市町村の役所や役場でハンコを押すときに「実印」が求められます。そのときに「じついんって何ですか」と聞くのは恥ずかしいですよね。実印とは、住民登録をしている役所に、戸籍上の姓名を彫刻したハンコを登録申請して、受理された特別な印鑑のことです。例え形がそのようなものでも登録していないとそうとは言えませんし、逆に100円程度で買ったものでもきちんと登録申請していればそうとみなされます。これはハンコの中でも一番重要なものです。法律上、社会上の権利や義務の発生を伴うからです。唯一性を守るために銀行印や認印などとの併用を避けるべきですし、家族内で共同として使うものとは別にしておきましょう。捺印する時には慎重であるべきです。書類によく目を通し、関係する要素をしっかり理解してからハンコを押しましょう。上記では姓名を彫刻したものと述べましたが、姓だけという場合もあります。しかし姓名の両方を彫刻しておく方が安全ですし、すぐに他のものと見分けがつきます。

どのような場合に用いることがあるか

実印は次のような状況の時に必要になります。公正証書の作成、金銭その他貸借証書、契約書の作成。不動産取引の書類作成、遺産相続手続き、法人組織を立ち上げ、その発起人になる時などです。また官公庁での手続き、恩給、供託にも必要ですし、自動車や電話の取引、保険金や補償金の受け取りの際にも必要です。このように見てみると、他のハンコと区別をつけるべき理由も明確ですし、その重要性もお分かり頂けると思います。これがなければ家を購入、借りることも難しく、いざという時に必要な金銭を受け取ったり、書類上で手続きをする時に困ることになってしまいます。この文化があるのは日本だけかもしれませんが、手書きのサインでないことから安全性がより守られますので安心できますよね。

どこに保管するべきか、安全な場所とは

このハンコは非常に大切なもので、万が一人の手に渡ったら犯罪に利用されてしまうこともあります。

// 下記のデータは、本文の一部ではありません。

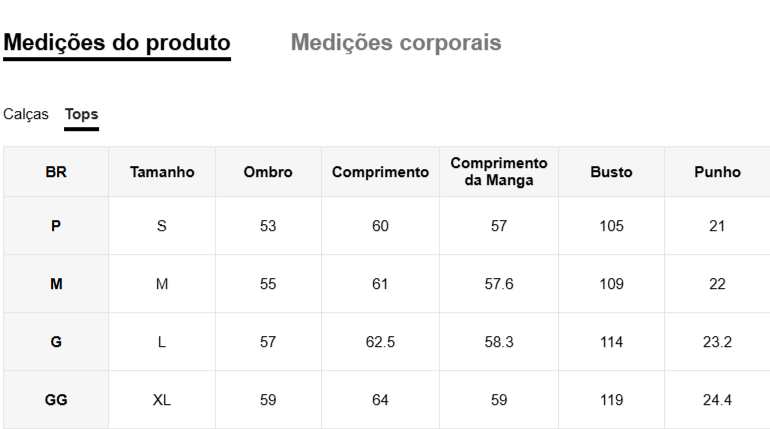The width and height of the screenshot is (770, 429).
Task: Click the Comprimento da Manga header
Action: pyautogui.click(x=499, y=171)
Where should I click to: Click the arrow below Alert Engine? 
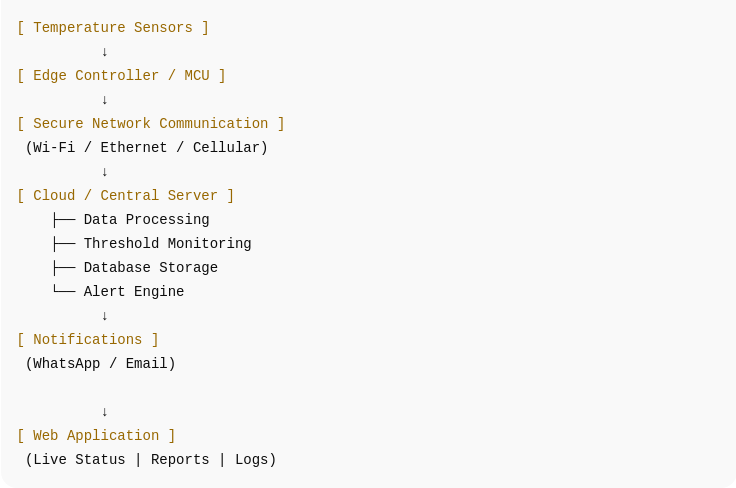coord(104,316)
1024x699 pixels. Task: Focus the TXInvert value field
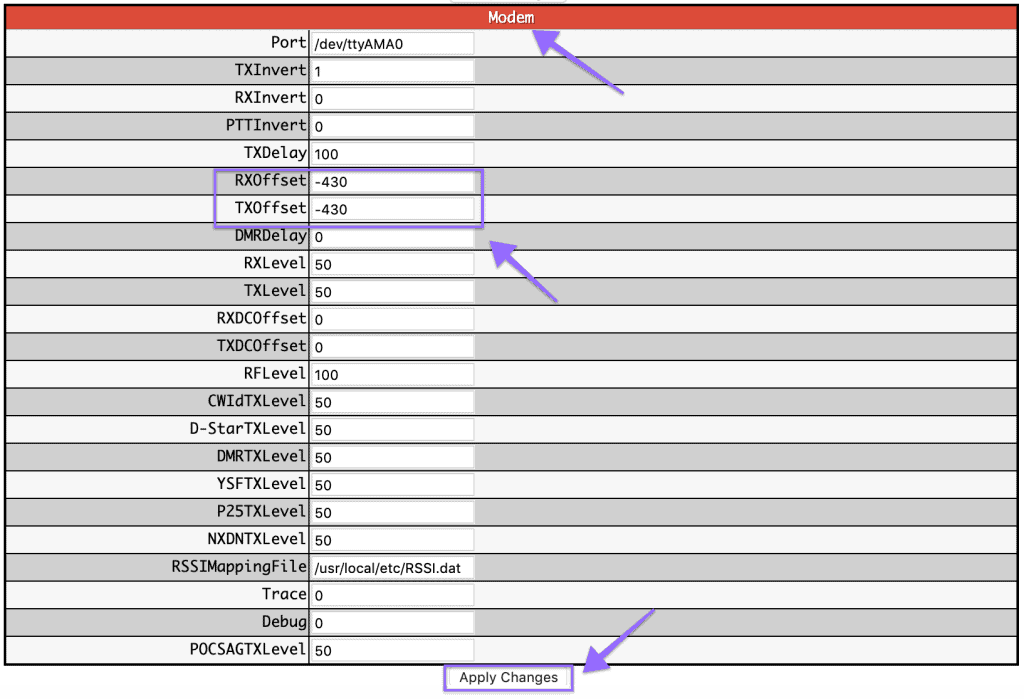coord(392,72)
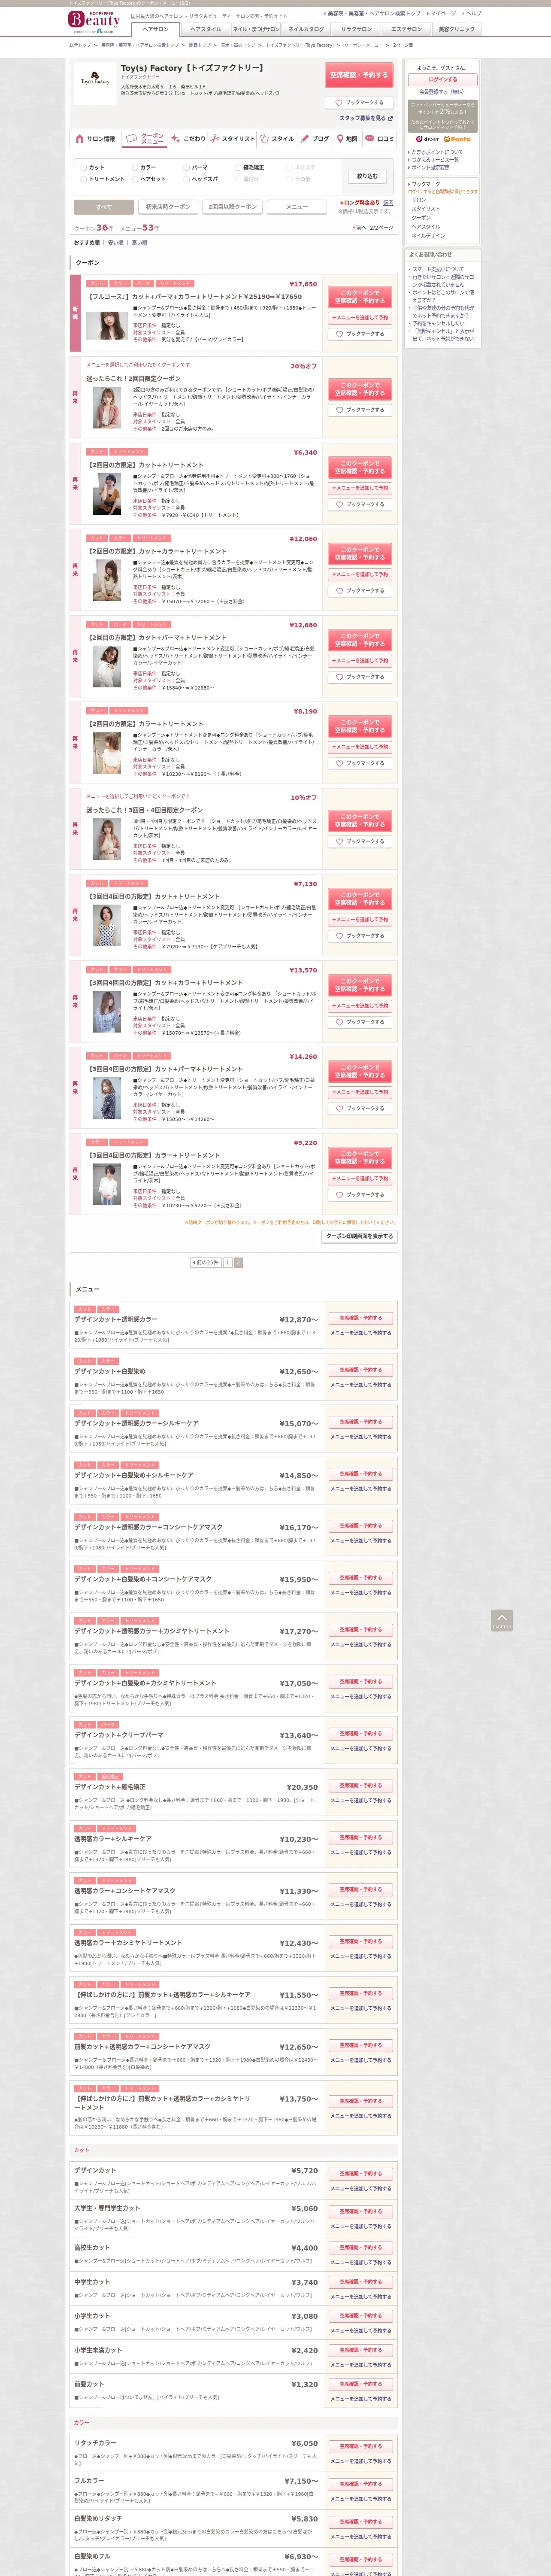The width and height of the screenshot is (551, 2576).
Task: Go to previous page via 前へ arrow
Action: pyautogui.click(x=359, y=228)
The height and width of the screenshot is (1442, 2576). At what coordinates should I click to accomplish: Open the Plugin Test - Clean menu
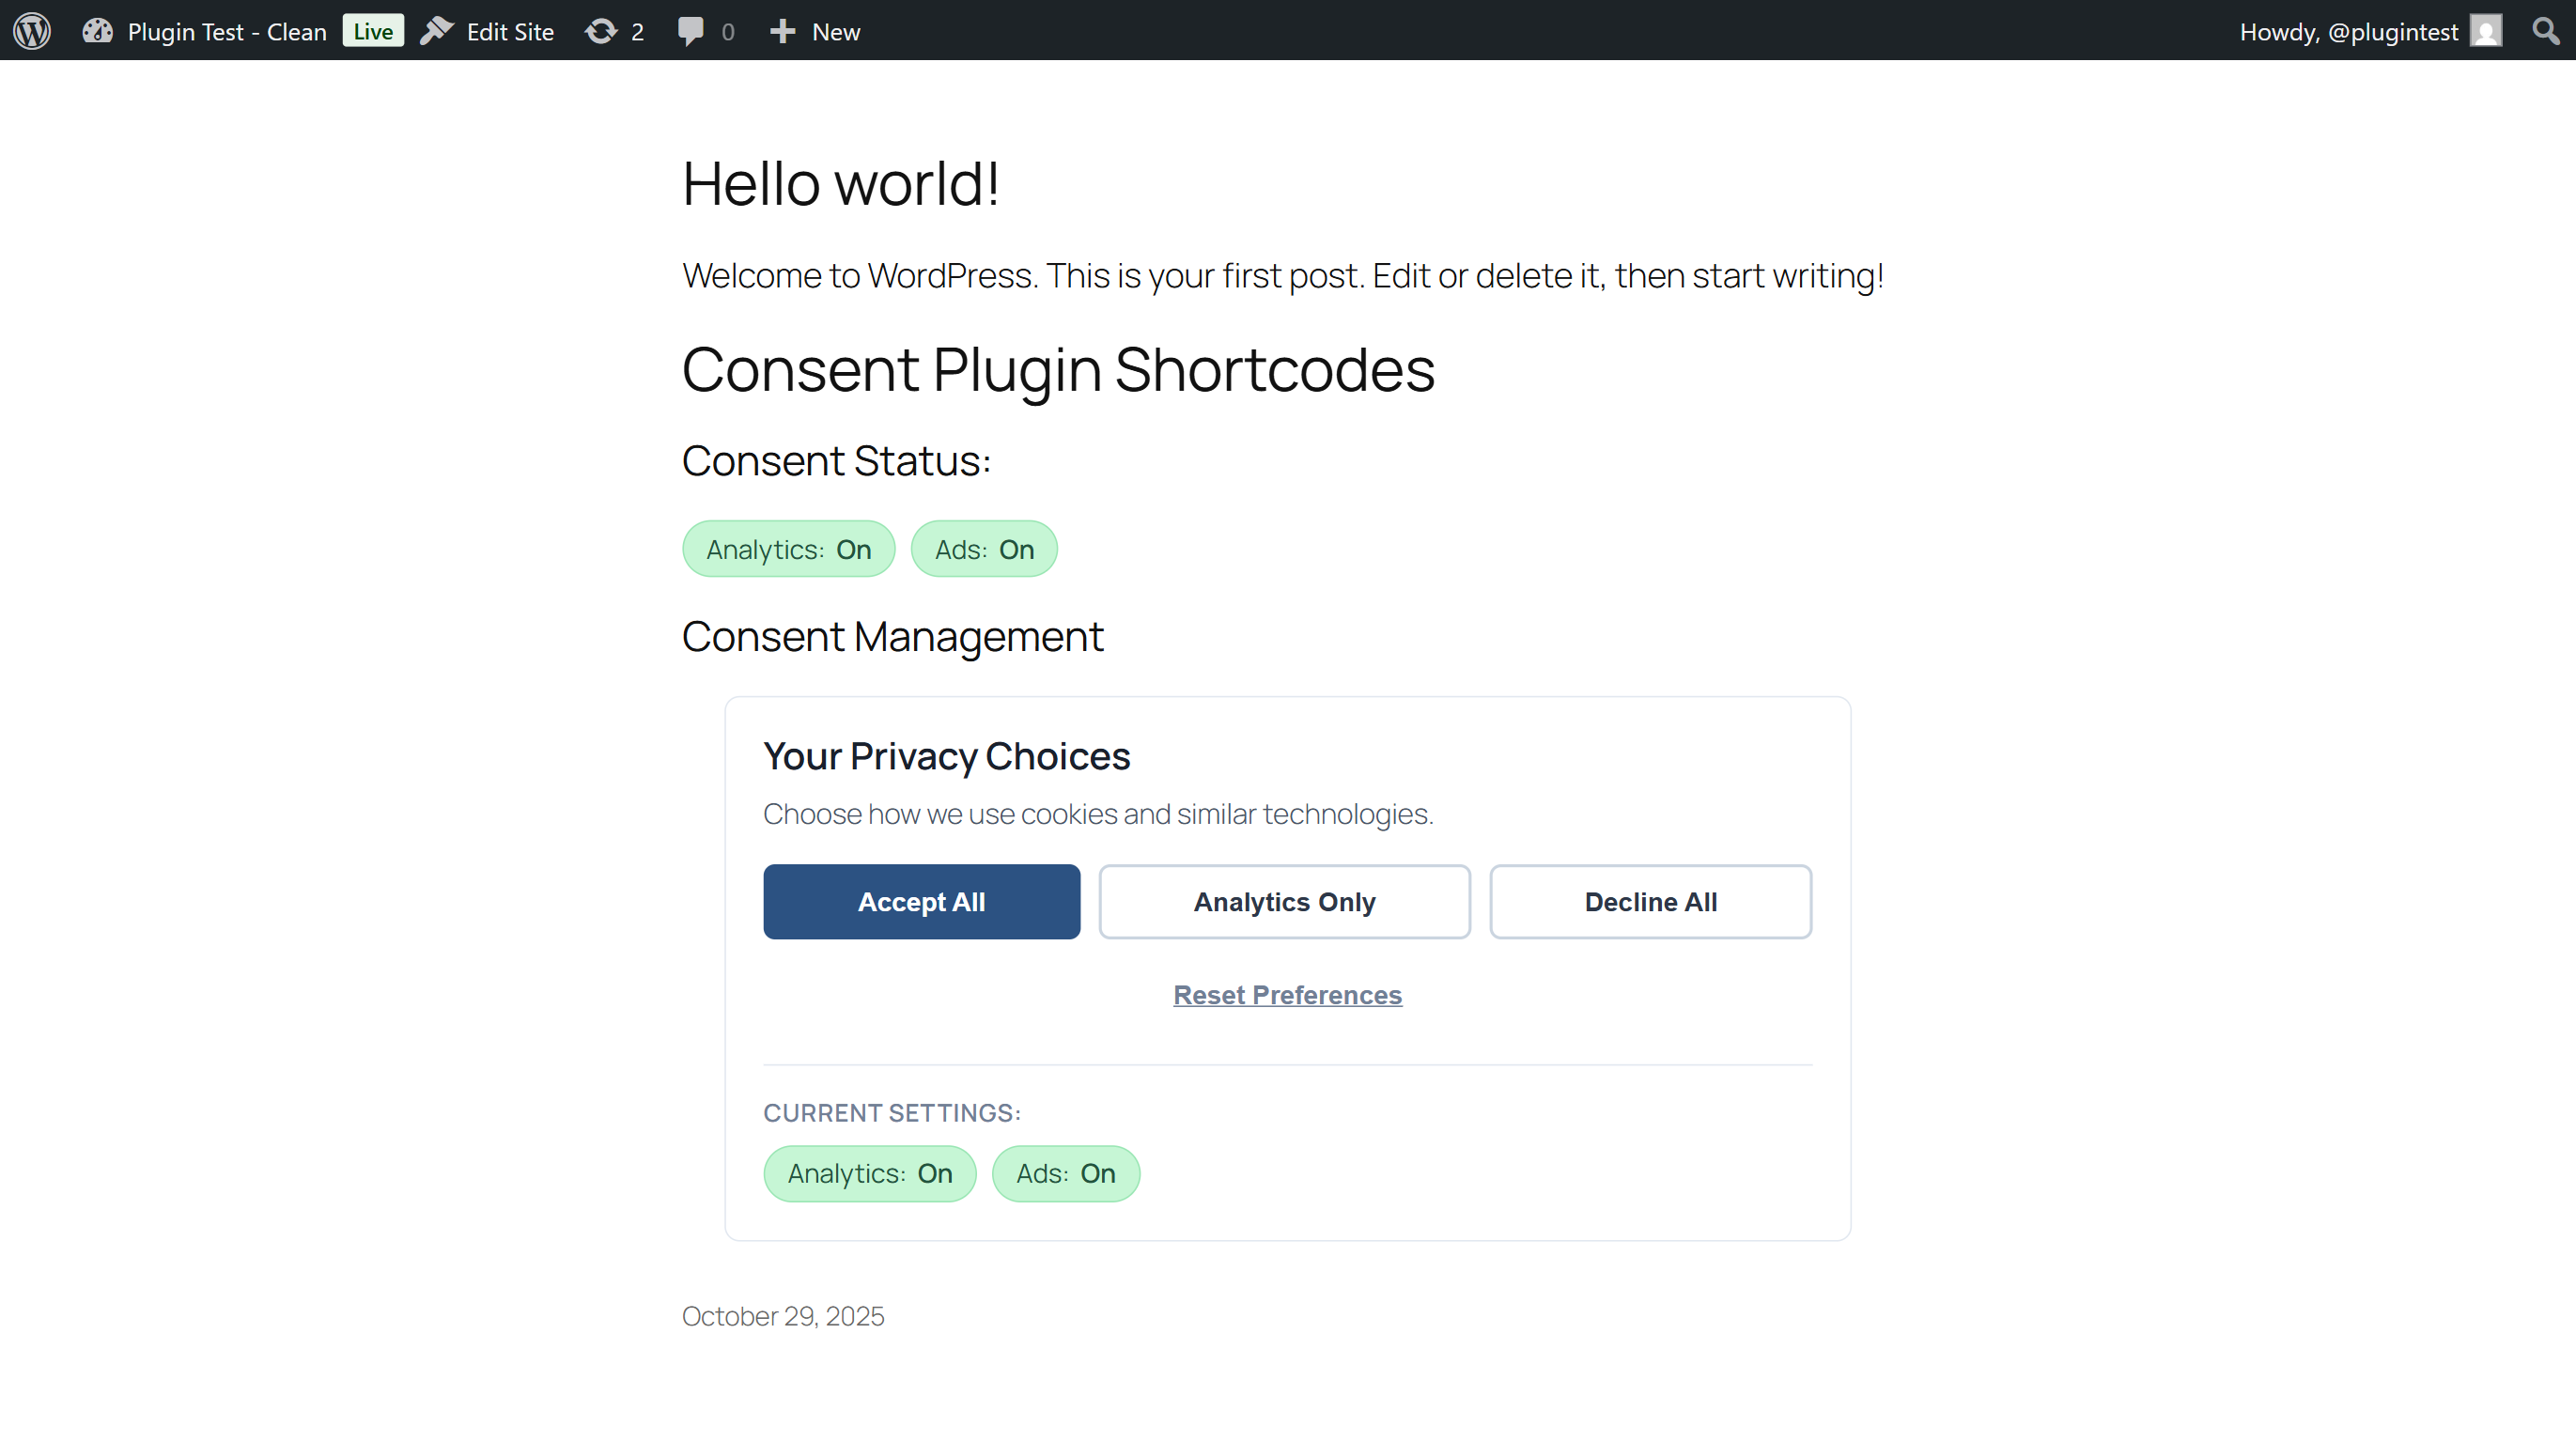(227, 32)
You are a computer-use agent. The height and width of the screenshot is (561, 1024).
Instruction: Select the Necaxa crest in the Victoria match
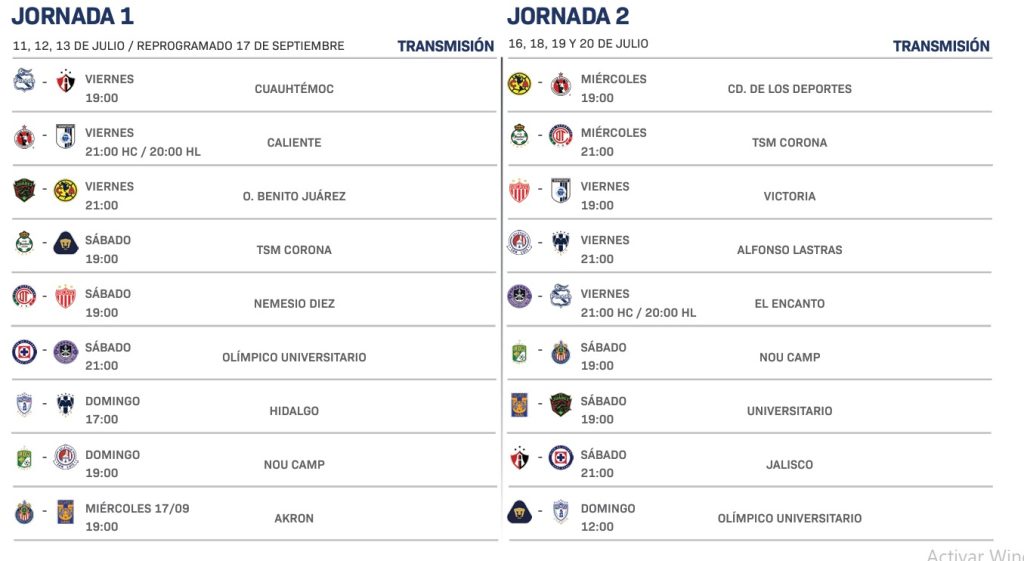(x=519, y=190)
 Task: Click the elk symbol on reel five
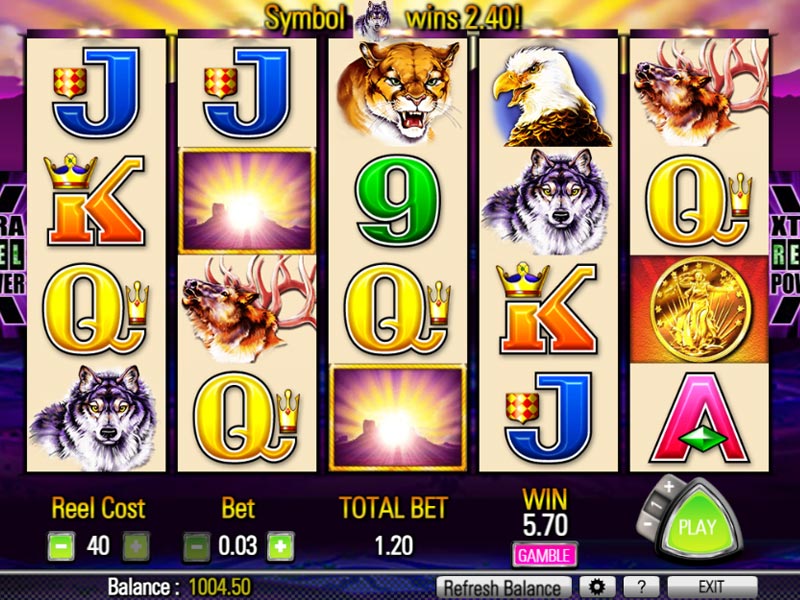(700, 93)
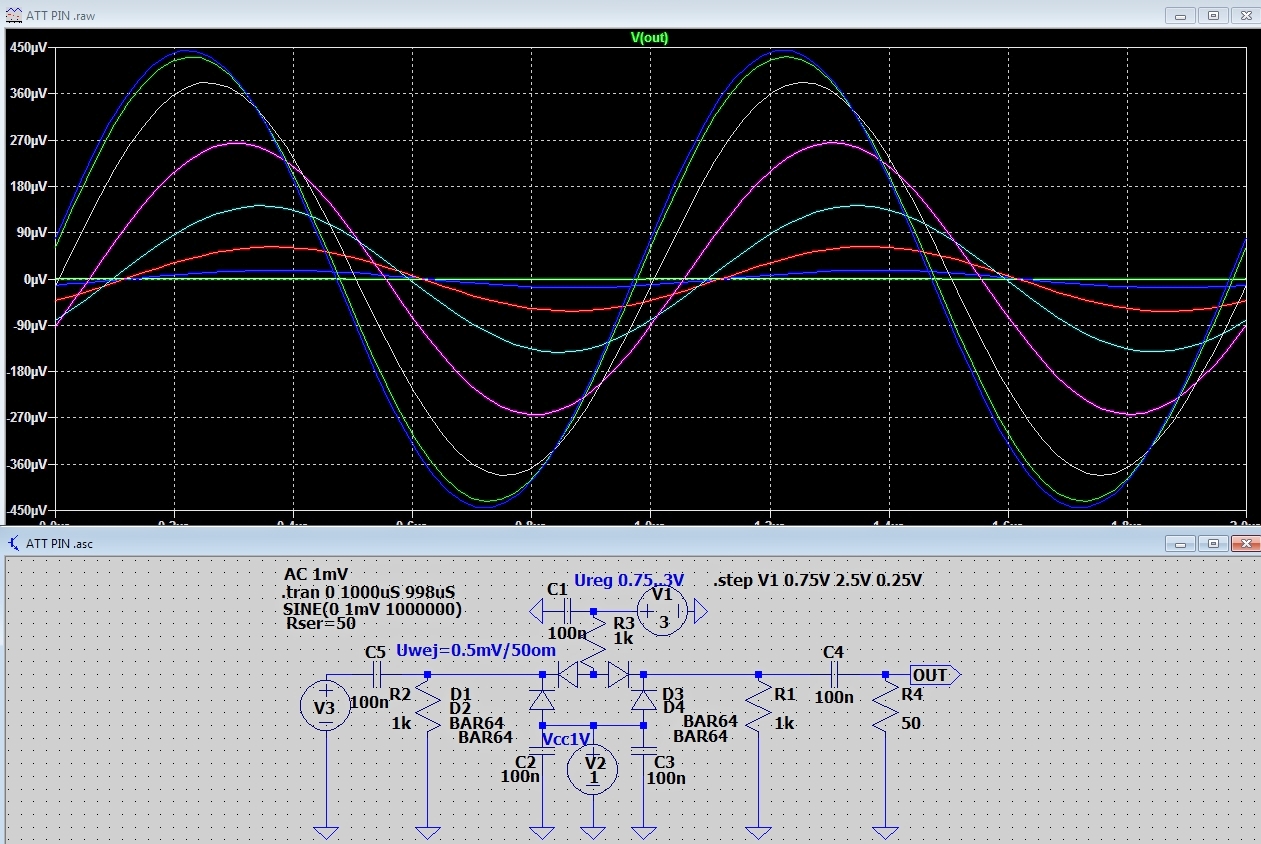Maximize the ATT PIN.raw waveform window

pyautogui.click(x=1213, y=16)
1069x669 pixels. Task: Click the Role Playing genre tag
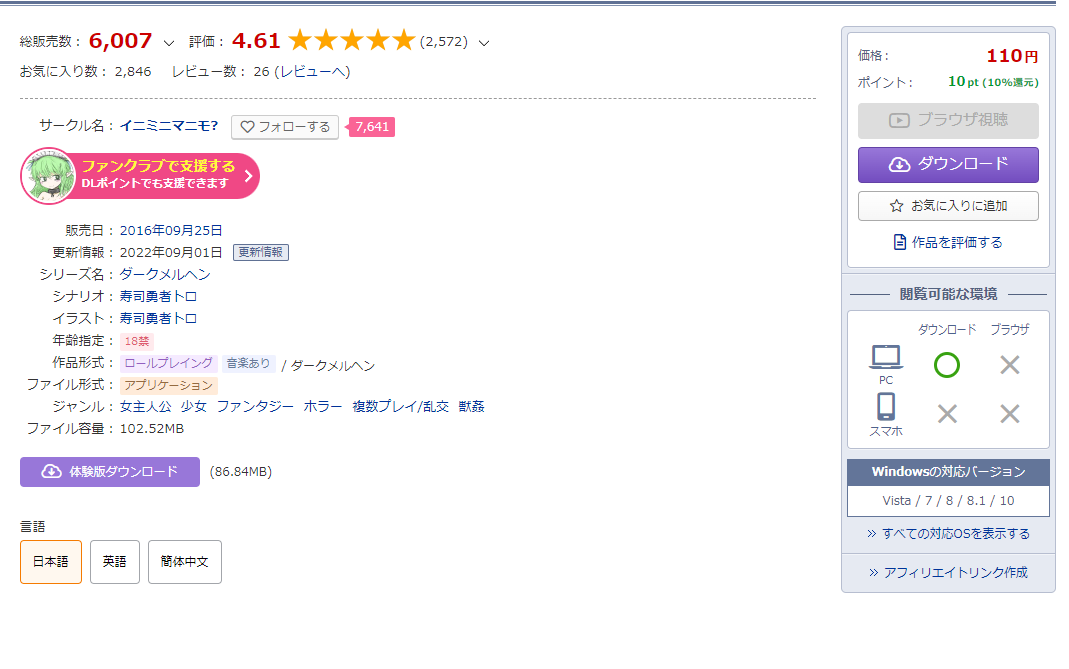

しかし、心配だから肌身離さず持ち歩くというのは逆に危険です。バッグの中に入れて持ち歩いていれば、そのバッグが盗難に遭ってしまったら犯罪に使われやすくなります。また人に預けておくのもやめましょう。一番安全なのは金庫の中に保管することです。人の記憶は不確かなのでどこに置いてあるか忘れてしまうこともあります。大切なものは一番安全なところに入れておきましょう。もしも盗難に遭ってしまった場合には、登録している市町村の役所や役場へすぐに届け出て、印鑑登録を廃止してもらうようにしてください。また、作り直して再登録することもできますので、破損によって使えなくなっても届け出て新しく登録できます。